It’s a law that gives insurance companies control of what a pharmacists can say to you.
It bars pharmacists from telling you if its cheaper to pay cash for your meds or go through your insurance company.
Under this law, health insurance companies enjoy a heftier profit by keeping them quiet.
“This is something that there is no reason at all should exist,” said Representative Buddy Carter, a Republican from Georgia.
Most people don’t know, sometimes its much cheaper to ask for a cash price instead of just paying the co-pay.
“Their co-payment was gonna be $1,300 and she asked,” said Carter. “She had enough knowledge to inquire how much would it be if I paid cash and it was $40”
Congressman Carter is sponsoring the House bill version– there’s also a Senate version– they say it will save millions of Americans money.
“For example, NBC did a piece that showed that a consumer who had a copay of $43 for a cholesterol drug would have only paid $19 if that consumer had only paid out of pocket,” said Senator Susan Collins, a Republican from Maine.

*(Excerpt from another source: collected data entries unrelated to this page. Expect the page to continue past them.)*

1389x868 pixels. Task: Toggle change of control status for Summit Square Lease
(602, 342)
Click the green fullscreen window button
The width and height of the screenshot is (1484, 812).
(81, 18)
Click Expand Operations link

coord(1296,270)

“They had two drugs for me to choose from and which one did I want?” asked Norman Augustine, with the National Academies of Science, Engineering and Medicine. “One was $86. The other was $5. And I said, ‘What’s the difference?’ And they said they’re identical. So I said, ‘I think I’ll go with the $5 drug.’ So why couldn’t they make that decision for me? They’re not allowed to.”
President Trump has said he supports pharmacists sharing more information with you.
Not every prescription drug is cheaper by paying cash, but many common drugs are.
Here’s what you can do:
First ask your pharmacist what the cost would be without their insurance.
Also call pharmacies to find out which one offers the best cash price.